Research & Empathizing

The idea for the project was born during the class of Analytical Design in the second semester of the Strategic Design master program. The task was very openly formulated, but the aim was to find useful fields of application for Artificial Intelligence. Quickly we focused on assisted driving as our opportunity area.

Research was conducted on accidents, their causes and on different assistance systems. Various self-experiments and test drives were carried out to test different object recognition softwares available for smartphones. In this way we tested reaction times, recognition of different traffic participants and traffic signs. The results were altogether satisfying and proved our first ideas to be feasible.

Moreover we went to the MotionLab in Berlin, a huge maker space, where people are experimenting with Retrofitting (converting older cars into more modern ones) and other technologies. There we were able to talk to people and listen to some talks on projects that had been carried out concerning assisted driving.

━━━━━━━━━━━━━━━━

**Task**
Return the part of the passage on the assisted-driving research that starts with "Research & Empathizing" and goes on through "our opportunity area.", copying it word for word.

[Records from a data source]
━━━━━━━━━━━━━━━━

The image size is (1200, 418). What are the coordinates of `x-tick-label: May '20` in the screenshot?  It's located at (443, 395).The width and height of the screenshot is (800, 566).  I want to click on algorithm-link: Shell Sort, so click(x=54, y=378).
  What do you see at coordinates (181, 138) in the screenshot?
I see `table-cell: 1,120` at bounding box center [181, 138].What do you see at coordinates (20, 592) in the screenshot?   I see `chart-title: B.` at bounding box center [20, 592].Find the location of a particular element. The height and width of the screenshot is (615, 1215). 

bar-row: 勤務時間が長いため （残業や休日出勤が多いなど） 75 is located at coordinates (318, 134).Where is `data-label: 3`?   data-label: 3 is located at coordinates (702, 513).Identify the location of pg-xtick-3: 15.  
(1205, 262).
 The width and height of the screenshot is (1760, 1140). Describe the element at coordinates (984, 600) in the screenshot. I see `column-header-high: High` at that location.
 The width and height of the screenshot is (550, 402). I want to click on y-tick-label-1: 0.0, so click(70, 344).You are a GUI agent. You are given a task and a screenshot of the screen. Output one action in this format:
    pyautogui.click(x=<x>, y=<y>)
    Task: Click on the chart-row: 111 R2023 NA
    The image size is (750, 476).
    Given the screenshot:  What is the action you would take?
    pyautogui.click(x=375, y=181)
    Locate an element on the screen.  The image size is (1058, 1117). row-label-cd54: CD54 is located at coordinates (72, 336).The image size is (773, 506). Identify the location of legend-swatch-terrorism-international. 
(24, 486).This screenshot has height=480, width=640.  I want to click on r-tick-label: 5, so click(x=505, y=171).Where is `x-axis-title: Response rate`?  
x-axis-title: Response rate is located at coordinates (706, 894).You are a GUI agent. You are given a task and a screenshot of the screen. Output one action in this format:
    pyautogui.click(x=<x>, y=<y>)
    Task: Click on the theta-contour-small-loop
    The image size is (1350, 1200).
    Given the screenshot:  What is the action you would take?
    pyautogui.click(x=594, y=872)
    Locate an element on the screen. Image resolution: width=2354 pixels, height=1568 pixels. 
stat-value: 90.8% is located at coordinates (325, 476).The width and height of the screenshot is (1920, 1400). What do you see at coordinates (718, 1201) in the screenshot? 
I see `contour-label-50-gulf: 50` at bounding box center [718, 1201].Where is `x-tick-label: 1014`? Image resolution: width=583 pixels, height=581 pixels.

━━━━━━━━━━━━━━━━

**Task answer**
Research & Empathizing

The idea for the project was born during the class of Analytical Design in the second semester of the Strategic Design master program. The task was very openly formulated, but the aim was to find useful fields of application for Artificial Intelligence. Quickly we focused on assisted driving as our opportunity area.